It’s a Great Day for White Sun
Posted in News on September 20, 2016
The evocative new age band White Sun’s second album, White Sun II, just went #1 in Billboard after making its debut at #2. Comprised of BMI composers Adam Berry and Gurujas, the duo has made another name for itself far and away from the impressive resumes of each composer. Berry is a two-time Emmy-winning, nine-time Emmy-nominated film and TV composer who has scored more than 500 episodes of television and 15 feature films. His career began in 1997 when he was asked to write a demo for a new Comedy Central show, South Park. His work secured him the job, and his guitar and mandolin music became the signature sound of the hit show. Since then, he’s been working on projects like The Sarah Silverman Program, Disney’s Kim Possible, and Dreamwork/Nickelodeon’s The Penguins of Madagascar. Gurujas is a renowned singer who creates the soothing ethereal mantras that have been the focal point of the two albums they’ve made, the latest of which is part of the University of Southern California’s Health and Wellness program for students. BMI caught up with the pair to ask them about this chart-topping effort and how they got there.
Adam, you are an Emmy-winning composer. How did you come to be a part of White Sun, a band that records mantras in a foreign language?
I love great music. I have my favorites in each genre, but I love David Bowie’s Ziggy Stardust and King Crimson’s Three of a Perfect Pair as much as Afternoon of a Faun. And one of my favorite classes in school was ethnomusicology, listening to the Bulgarian’s women’s choirs, or the antiphonal singing from Africa and Eastern Europe. There’s so much incredible music out there. So when I first heard a song that Gurujas wrote and recorded, it actually ended up on our first album, a track called “Trinity,” I knew there was something really special there. I didn’t know anything about mantra; I just knew it was a good song.
Who writes the music on the album?
Adam: Gurujas comes in the studio with a melody and chord structure and sometimes very clear ideas about orchestration. We do a recording of her playing her harmonium or I’ll lay down a scratch track on keyboard and then Gurujas sings a guide vocal. At that point we start playing with the structure. Sometimes we realize that there should be contrasting material. Other times the song structure is basically in place from the beginning and it’s just a matter of filling it out. It’s a very collaborative process.
Gurujas, what is your musical background?
I grew up in a musical family, my mom played violin in the symphony, and I started on the piano and was singing in the choir when I was really young. Music was always part of my life in some way. But when I discovered the mantras is when everything really started to change. The mantras started singing to me and I started hearing different layered levels of sound. I spent the last 10 years teaching mantra around the world and exploring how the mantra sounds change the perception and awareness of feelings and lead into whole new realms of experience.
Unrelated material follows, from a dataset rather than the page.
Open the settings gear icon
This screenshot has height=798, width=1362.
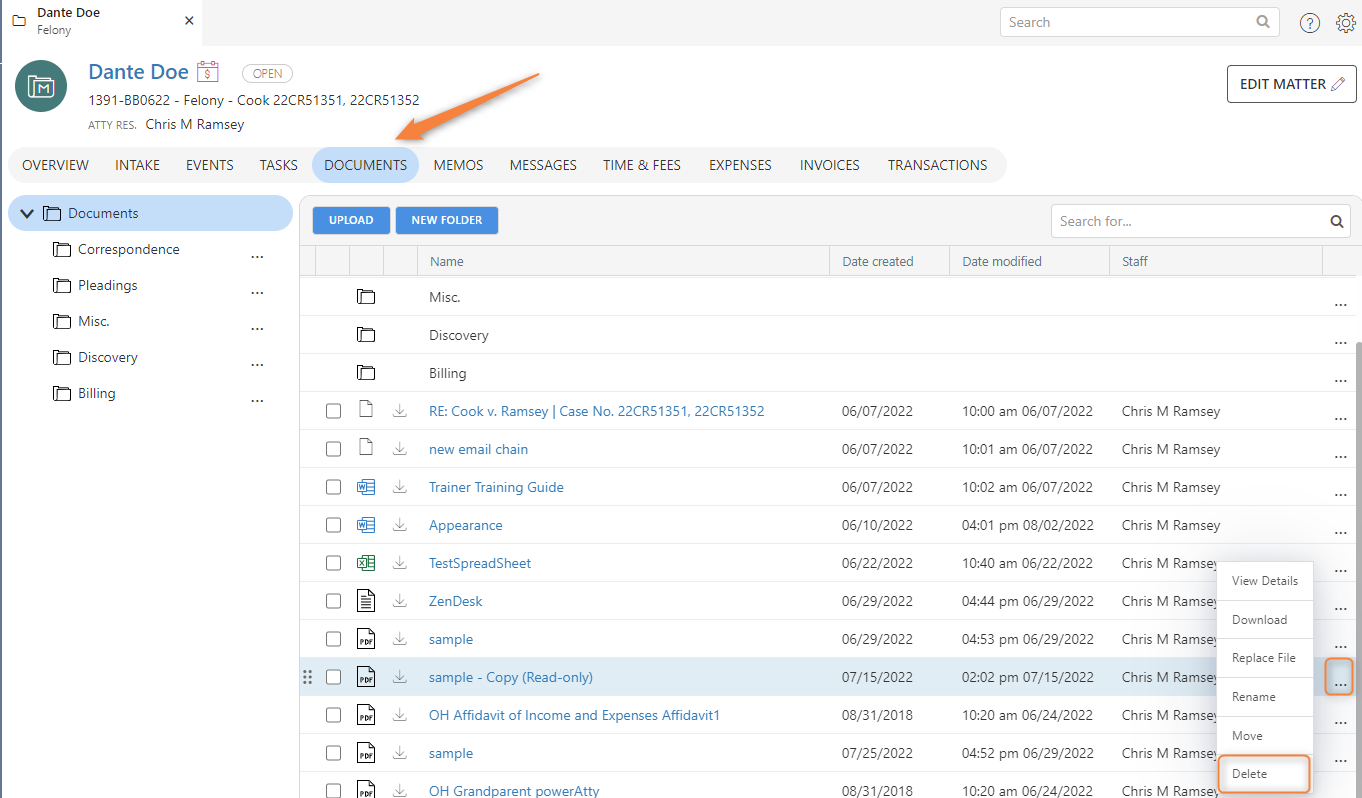point(1346,22)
Why mantra? Is it religion? It is yoga?
Gurujas: Mantras have a vibratory frequency that doesn’t exist in other kinds of music, so there are all kinds of magical, mystical things that start to happen to people when they listen. Some of these mantras have been in existence for thousands of years, and they were designed to create a better feeling in the human being, to bring a more positive frequency to the planet. It’s not about tradition or religion, it’s about energy. It’s about giving someone a way to feel better, right now, just by listening. And everything we do with the music of White Sun is to further project and expand that positive force of the mantra. Music is a very powerful force. One of the most effective ways to shift someone’s energy is through music.
Adam: Yes, exactly! And I base my entire scoring career on that concept. It’s been shown in numerous experiments that different kinds of music create different psychological AND physiological states in the listener. But this just touches the surface. Music is capable of opening up infinite spaces in the listener.
How did your new album, White Sun II, become part of the required curriculum at USC?
Gurujas: That was really exciting. Yes, two courses at USC have made the White Sun II album part of their curriculum. It’s part of their health and wellness campaign. The university is trying to find new ways to deal with student stress, which is off the charts. One of the teachers there is teaching two yoga and meditation classes and requires her students to download the album and listen to it as much as possible. She told us that the music of White Sun II is able to shift the energy of a room full of students in a way she hasn’t seen in 10 years of teaching. Her classes have been so popular that the dean asked her to add a third one next year.
White Sun II is now #1 on Billboard’s New Age chart. What does that mean to you?
Adam: It’s amazing, it means people like the music, which is always great. Because of my job I’ve had the experience of having my music played all around the world, in almost every country. When a show gets syndicated it goes everywhere. That’s a really great feeling, to know that something you’ve created is then connecting you in some way to people around the globe. And that’s what is starting to happen with White Sun; it’s beginning to make it’s way across the planet.
Gurujas: When I heard about our album going to #1, I was so filled with gratitude for our fans and supporters. I think part of the reason so many people are listening is because the songs on White Sun II are more than just music, they hold a frequency that can create positive changes. When we get this kind of news, it means people are connecting with this positive sound current. That’s everything.